Social determinants and health inequalities

Pilot projects funded by the European Parliament

 
 

A pilot project is an initiative of an experimental nature designed to test the feasibility and usefulness of action. It is meant to develop evidence-based strategies to address a problem, identify good practices, and provide policy guidance for the benefit of possible future initiatives in the area of health inequalities.

The European Commission's contracts with various contractors are based on their approaches in the chosen proposals and provide them with the necessary scope for their execution. Boards of scientific experts have been set up from a variety of disciplines for each project to provide robust guidelines for the project intervention and to validate its tools including the project websites which reflect the views of the authors and not necessarily the official opinion of the Commission.

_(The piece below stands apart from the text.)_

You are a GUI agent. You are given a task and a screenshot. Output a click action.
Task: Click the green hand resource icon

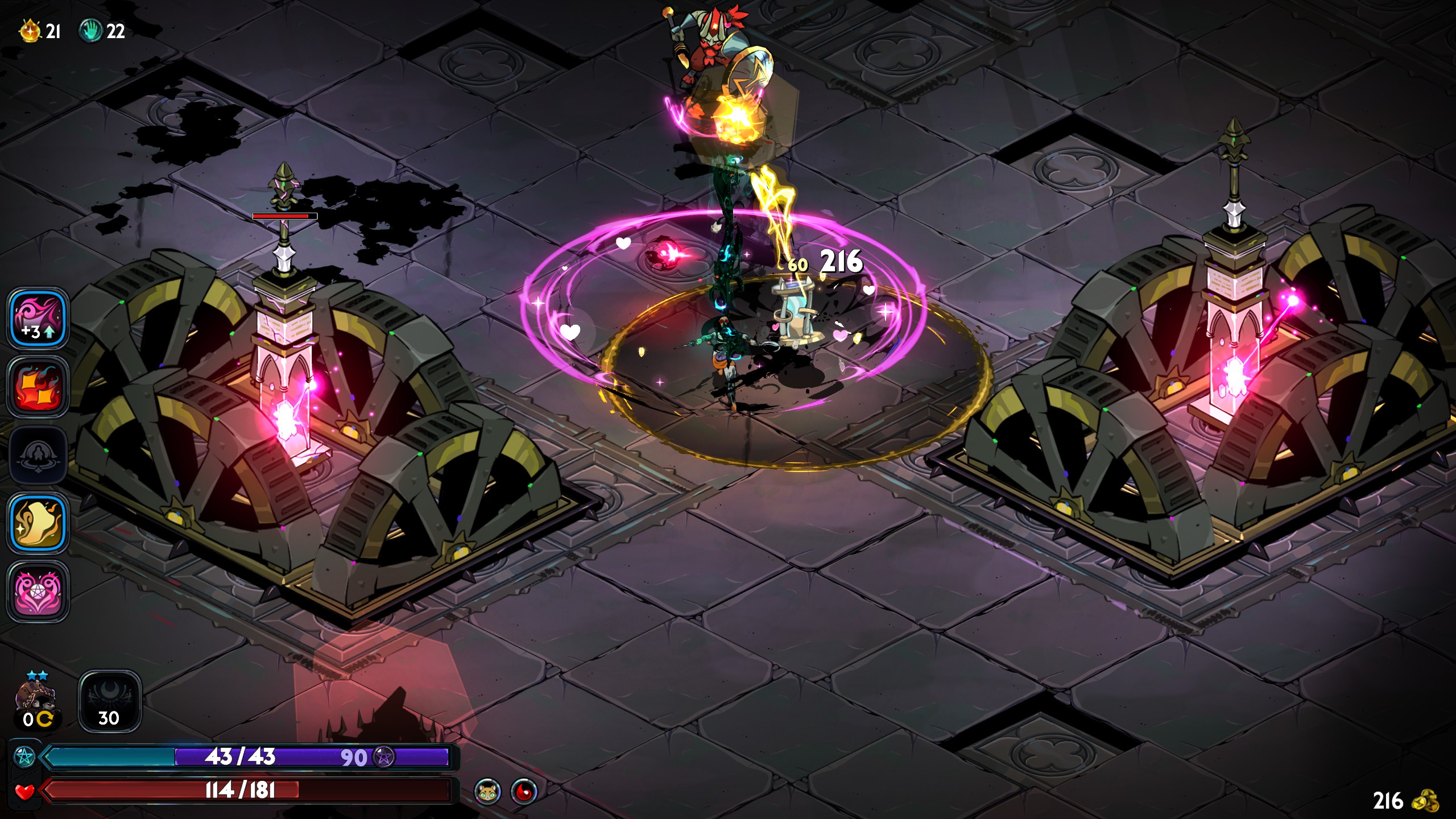[90, 31]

Feel free to browse the ongoing projects below

VulnerABLE: Improving the health of those in isolated and vulnerable situations

This European initiative shall increase our understanding of how best to improve the health of people who are living in vulnerable and isolated situations across Europe.
The project targets specific vulnerable and isolated populations such as children and families from disadvantaged backgrounds; those living in rural/isolated areas; those with physical, mental and learning disabilities or poor mental health; the long-term unemployed; the inactive; the 'in-work poor'; older people; victims of domestic violence and intimate partner violence; people with unstable housing situations (the homeless); and prisoners.

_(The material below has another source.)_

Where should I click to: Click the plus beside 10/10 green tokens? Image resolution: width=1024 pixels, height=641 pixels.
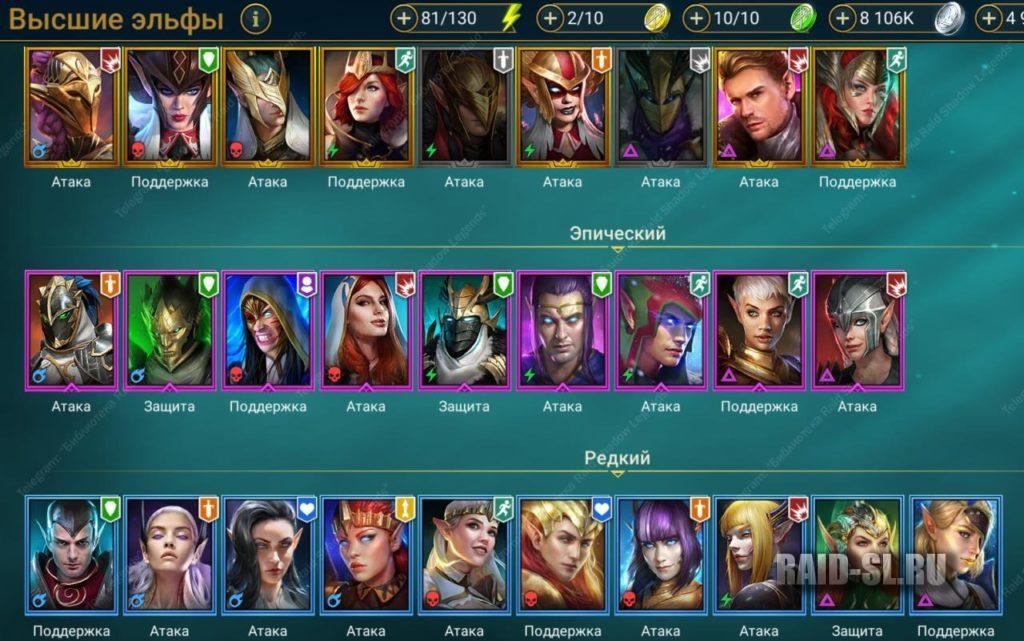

Due to their circumstances, these groups may be more at risk of poor health and/or face barriers in accessing healthcare services. The project will assess their particular health needs and challenges, as well as identify best practices to support them and ultimately improve their health.

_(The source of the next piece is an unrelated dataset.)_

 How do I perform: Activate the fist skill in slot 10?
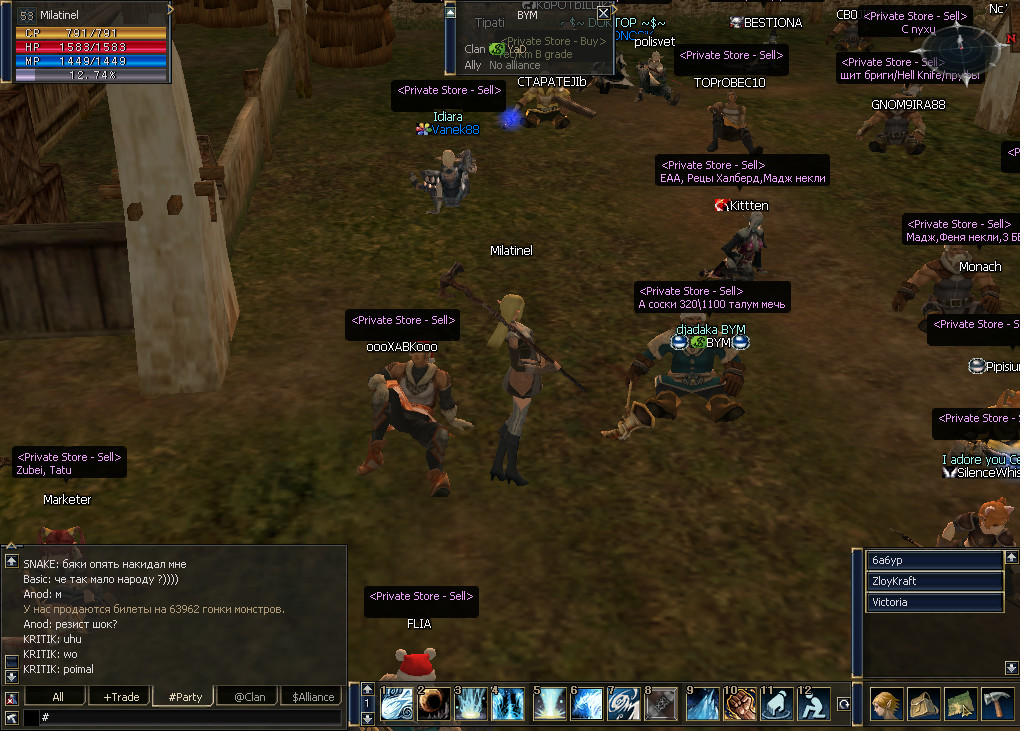pos(739,703)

Over its two-year lifetime, the 'VulnerABLE' project will involve:

  • Interviews with individuals and organisations who work first-hand in the field of health inequalities (such as the World Health Organisation and local authority networks);
  • Detailed research into the health needs of people in isolated and vulnerable situations, including a face-to-face survey and in-depth focus groups with them;
  • Bringing together the leading thinkers in this area and enabling them to contribute to future strategies to prevent isolation and vulnerability;
  • Training materials and capacity-building workshops for national and regional authorities who are active in delivering healthcare services and who have a vital role to play in tackling health inequalities;
  • Regular news updates, direct communication with experts and a one-day conference to spread awareness of the project's findings amongst national and regional authorities; public health experts; health professionals; and other non-governmental organisations (NGOs).

Work has begun with a series of interviews with individuals and organisations active in the field of health inequalities, such as the World Health Organisation (WHO), academia, local authority networks and non-profit organisations representing the specific target groups of this research. These interviews formed part of a scoping phase to better understand the health needs and challenges faced by vulnerable and isolated groups. Insights from these interviews will be used to inform the later stages of the project.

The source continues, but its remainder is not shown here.